Quoi qu’il en soit, d’ailleurs, du désaccord plus ou moins profond entre la théorie comtiste de l’évolution intellectuelle et sociale et la loi des trois états, cette divergence ne s’étend pas au point qui nous occupe ici, aux rapports naturels de la science et de la philosophie. L’identité finale de ces deux aspects de l’évolution intellectuelle de l’humanité n’est jamais mise en doute par le fondateur du positivisme ; et ce n’est que temporairement, et eu égard à l’état d’imperfection actuelle de la philosophie, qu’il consent à les distinguer. Cette séparation demeure pourtant purement nominale ; en fait, surtout dans sa théorie des trois états, Comte n’en continue pas moins à attribuer à la philosophie le rôle qui, en réalité, a toujours appartenu à la science. C’est ainsi, par exemple, qu’il exige qu’on fasse de la philosophie la base de l’éducation sociale, sans voir que cet office serait bien mieux rempli par une discipline spéciale relevant de la biologie et de la sociologie (la psychologie concrète) ; et c’est ainsi encore qu’il veut donner à la philosophie la direction immédiate du mouvement social et politique, sans voir que ce rôle actif ne peut convenir qu’aux sciences du monde organique en général et à la sociologie en particulier. Les idées, les mœurs et, par conséquent, les institutions sont réformées depuis longtemps lorsqu’apparaît la synthèse philosophique qui les résume.

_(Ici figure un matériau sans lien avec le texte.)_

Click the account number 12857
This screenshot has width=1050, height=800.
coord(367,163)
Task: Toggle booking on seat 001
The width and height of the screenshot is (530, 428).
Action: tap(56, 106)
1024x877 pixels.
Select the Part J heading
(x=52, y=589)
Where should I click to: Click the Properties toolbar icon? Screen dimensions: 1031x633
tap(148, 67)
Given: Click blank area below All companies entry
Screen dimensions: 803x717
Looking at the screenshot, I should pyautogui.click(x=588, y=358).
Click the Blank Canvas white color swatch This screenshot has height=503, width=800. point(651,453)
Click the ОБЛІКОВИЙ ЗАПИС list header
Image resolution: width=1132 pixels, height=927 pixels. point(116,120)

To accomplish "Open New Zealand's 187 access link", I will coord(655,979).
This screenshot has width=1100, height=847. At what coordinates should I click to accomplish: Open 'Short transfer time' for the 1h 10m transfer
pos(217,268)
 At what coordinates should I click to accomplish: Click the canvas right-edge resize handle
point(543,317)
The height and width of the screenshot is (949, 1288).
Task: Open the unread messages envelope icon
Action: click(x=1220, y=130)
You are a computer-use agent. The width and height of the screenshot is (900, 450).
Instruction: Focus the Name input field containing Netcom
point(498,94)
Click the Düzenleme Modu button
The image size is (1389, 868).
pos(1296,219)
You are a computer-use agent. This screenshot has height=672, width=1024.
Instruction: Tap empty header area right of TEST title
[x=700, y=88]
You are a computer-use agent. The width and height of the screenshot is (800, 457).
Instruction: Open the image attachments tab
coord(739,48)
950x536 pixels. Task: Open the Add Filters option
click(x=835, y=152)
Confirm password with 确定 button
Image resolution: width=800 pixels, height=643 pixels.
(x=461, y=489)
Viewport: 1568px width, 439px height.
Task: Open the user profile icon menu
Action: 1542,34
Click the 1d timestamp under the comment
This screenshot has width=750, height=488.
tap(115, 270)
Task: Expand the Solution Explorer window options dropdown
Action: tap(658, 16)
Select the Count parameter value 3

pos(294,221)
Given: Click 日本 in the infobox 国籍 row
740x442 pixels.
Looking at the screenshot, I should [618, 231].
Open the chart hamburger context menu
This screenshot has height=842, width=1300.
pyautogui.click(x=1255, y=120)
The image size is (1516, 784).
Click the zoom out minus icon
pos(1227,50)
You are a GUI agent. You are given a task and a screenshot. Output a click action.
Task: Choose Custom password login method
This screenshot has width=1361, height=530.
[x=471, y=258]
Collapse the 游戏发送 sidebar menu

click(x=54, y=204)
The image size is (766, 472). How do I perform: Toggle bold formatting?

Mais la toute-puissance de la philosophie est, chez Comte, un dogme, un article de foi qui n’admet pas la discussion. C’est la philosophie qui façonne à son gré les sociétés humaines, et la science nouvelle de ces sociétés. Rénovation sociale et rénovation philosophique sont pour Comte des termes identiques. Partout dans son Cours, il s’évertue pour prouver l’opportunité ou la nécessité de la philosophie positive, considérée comme la base d’une réorganisation complète des sociétés modernes. Peines perdues, efforts inutiles, car tout peut être arrêté plutôt que l’avènement d’une philosophie. Les prémisses peuvent manquer, jamais la conclusion. Il est évident, d’ailleurs, que l’état social désigné par Comte comme anarchique, est simplement un régime qui ne lui plaît pas, et que ce qu’il appelle désordre est un ordre qui lui est antipathique. Ses préférences pour un autre régime et pour un ordre différent sont très justifiables ; mais ce qui l’est infiniment moins, c’est le tableau qu’il nous trace du passé, trop favorable à la théologie et injuste envers la métaphysique, et sa caractéristique du présent qui est trop souvent l’œuvre d’un publiciste, non d’un sociologue.

E. de Roberty.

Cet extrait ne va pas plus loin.